Strong activity in the tanker market

There has been tremendous activity in the tanker market this winter as world oil demand passed 80 mbd for the first time ever in the fourth quarter of 2003. The fastest growing part of the global oil supply has been non-OPEC production, which has increased by 14% since 1995 and is expected to pass 50 mbd in 2004 - about double OPEC’s production. Non-OPEC production overtook OPEC production as far back as 1977 when OPEC was producing some 31 mbd. Since that time, non-OPEC production has increased continuously, except for a set-back in the mid-1990s, whereas OPEC production declined sharply until the mid-1980s and then increased slowly to reach a maximum of 28 mbd in 1997/98 before declining again.

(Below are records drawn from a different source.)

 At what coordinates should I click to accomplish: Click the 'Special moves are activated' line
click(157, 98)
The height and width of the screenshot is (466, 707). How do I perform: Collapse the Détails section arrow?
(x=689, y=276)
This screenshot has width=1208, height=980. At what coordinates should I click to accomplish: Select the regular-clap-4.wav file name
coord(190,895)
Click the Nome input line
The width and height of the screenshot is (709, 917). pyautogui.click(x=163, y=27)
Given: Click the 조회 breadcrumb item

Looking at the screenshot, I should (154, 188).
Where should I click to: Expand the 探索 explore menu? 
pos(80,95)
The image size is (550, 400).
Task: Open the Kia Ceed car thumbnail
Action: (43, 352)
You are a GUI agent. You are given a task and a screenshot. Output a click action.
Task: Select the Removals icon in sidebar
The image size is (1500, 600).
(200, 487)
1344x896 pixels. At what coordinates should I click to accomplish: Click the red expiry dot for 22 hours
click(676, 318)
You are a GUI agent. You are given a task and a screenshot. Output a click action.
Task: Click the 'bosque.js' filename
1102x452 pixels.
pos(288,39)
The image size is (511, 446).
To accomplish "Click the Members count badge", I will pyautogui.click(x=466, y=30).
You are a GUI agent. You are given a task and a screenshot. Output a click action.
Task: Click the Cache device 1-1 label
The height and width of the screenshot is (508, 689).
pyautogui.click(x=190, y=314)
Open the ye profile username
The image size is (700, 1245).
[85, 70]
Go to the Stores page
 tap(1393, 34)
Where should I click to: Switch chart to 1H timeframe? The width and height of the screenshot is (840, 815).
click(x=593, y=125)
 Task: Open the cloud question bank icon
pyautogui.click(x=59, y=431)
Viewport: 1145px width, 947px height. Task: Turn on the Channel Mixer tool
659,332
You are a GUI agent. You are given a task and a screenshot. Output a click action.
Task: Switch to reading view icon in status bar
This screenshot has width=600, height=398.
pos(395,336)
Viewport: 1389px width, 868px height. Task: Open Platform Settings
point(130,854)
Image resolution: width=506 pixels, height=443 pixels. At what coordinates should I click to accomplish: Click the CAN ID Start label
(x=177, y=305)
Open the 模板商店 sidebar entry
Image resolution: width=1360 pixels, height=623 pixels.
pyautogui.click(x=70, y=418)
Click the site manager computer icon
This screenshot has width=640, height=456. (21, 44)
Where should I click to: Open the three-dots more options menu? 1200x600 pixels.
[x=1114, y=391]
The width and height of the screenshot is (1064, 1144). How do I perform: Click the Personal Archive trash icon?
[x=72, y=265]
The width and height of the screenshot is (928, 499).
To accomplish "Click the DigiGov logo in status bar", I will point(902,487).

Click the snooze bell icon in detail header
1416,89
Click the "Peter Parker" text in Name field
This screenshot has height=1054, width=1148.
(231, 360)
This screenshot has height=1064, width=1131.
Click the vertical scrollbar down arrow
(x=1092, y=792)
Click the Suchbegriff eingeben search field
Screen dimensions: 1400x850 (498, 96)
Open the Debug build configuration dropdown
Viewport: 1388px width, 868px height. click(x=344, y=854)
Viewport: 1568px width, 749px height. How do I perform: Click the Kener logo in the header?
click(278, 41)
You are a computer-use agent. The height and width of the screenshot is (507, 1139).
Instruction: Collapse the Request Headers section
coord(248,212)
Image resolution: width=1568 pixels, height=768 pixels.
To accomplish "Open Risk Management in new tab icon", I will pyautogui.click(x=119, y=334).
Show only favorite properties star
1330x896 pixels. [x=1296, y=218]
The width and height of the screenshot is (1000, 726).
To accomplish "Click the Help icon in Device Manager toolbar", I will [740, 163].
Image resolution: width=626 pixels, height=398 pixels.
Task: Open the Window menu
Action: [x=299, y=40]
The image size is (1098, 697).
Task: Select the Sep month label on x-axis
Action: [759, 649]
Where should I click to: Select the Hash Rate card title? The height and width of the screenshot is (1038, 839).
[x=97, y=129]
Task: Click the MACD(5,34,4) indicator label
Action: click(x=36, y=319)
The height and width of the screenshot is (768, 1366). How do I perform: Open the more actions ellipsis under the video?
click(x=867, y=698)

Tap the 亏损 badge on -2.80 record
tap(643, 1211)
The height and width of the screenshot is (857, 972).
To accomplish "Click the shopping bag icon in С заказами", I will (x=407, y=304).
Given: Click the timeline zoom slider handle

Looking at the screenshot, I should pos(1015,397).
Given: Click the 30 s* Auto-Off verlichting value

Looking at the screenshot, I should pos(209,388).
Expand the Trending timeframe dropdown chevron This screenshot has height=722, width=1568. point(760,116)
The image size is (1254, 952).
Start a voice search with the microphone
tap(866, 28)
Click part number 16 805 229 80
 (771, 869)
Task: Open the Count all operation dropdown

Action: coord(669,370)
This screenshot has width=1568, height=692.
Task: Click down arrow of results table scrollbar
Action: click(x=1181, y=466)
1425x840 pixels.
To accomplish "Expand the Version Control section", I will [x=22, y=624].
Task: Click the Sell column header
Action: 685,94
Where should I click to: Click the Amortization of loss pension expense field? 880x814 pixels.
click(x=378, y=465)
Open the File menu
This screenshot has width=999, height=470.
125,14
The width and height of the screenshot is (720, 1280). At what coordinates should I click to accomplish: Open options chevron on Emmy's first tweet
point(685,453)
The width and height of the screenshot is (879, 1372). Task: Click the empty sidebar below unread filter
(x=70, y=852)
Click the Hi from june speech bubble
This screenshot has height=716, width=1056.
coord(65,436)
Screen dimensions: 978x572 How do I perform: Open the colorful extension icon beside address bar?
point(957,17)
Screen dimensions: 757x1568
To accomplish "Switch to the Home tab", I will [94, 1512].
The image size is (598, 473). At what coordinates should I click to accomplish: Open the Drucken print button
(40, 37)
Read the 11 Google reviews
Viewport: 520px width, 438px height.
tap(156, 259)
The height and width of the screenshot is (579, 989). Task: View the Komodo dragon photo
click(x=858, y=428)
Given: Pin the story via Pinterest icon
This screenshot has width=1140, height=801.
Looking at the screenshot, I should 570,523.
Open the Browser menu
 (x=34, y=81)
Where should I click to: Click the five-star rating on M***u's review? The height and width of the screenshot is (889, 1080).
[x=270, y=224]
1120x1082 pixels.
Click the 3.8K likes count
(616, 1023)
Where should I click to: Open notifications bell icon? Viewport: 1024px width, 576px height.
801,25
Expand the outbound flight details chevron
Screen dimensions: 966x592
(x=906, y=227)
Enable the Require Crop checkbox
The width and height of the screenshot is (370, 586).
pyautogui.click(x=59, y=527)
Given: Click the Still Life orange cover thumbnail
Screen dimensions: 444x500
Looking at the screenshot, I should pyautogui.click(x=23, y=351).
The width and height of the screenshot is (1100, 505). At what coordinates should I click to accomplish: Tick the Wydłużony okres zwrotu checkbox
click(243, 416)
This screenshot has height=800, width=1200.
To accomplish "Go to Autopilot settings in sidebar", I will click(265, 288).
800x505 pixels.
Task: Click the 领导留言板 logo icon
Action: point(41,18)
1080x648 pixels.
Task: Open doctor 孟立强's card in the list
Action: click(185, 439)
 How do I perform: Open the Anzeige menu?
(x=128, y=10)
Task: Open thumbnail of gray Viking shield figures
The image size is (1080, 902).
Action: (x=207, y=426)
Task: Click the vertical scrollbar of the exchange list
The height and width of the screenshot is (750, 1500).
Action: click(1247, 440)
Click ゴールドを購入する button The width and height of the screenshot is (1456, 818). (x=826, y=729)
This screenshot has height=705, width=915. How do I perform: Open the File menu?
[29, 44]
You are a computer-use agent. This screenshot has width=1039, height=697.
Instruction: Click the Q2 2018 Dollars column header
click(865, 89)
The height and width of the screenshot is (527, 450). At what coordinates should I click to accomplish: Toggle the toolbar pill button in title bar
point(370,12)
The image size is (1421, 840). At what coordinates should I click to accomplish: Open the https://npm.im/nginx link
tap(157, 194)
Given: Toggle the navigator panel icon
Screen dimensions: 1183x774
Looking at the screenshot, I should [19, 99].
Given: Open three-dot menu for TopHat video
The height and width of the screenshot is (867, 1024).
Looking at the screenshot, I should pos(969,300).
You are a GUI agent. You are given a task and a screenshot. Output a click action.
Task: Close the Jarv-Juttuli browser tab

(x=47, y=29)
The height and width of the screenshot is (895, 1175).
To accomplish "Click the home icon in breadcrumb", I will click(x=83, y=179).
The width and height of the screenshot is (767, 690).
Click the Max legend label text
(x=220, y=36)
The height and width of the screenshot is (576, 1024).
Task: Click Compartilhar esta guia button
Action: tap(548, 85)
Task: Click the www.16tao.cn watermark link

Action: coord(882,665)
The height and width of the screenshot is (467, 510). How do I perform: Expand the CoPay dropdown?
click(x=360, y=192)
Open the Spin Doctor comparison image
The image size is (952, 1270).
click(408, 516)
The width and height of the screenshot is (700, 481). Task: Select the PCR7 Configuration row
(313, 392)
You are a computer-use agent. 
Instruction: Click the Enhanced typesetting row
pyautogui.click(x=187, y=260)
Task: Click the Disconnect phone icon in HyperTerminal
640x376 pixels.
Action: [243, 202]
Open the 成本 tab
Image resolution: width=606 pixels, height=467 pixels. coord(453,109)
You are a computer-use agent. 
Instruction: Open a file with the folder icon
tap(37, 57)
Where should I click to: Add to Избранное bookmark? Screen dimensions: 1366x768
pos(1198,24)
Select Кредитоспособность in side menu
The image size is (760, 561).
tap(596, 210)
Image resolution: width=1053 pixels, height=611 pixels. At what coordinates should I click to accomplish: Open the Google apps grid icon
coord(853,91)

The strong tanker market activity is reflected in VLCC fixture activity. The demand for OPEC oil was expected to decline in the 4th quarter of 2003, but OPEC increased production and the number of fixtures increased, hitting a second high point in October, just at a time when VLCC availability was on the low side, due partly to a record number of 195 VL-ULCC spot fixtures worldwide in August of which an unusually high numberwere AG/West fixtures. This high level of activity in August, with more VLs than usual fixing long-haul AG/West, and then again in October when many of the August AG/West VLs were re-fixed from West Africa instead of ballasting back to the Middle East, kept VLCC availability low and helped spot rates into their current upswing. Subsequently the beginning of 2004 has been helped by the already high West African activity increasing still further, at the same time as Middle East fixtures also increased.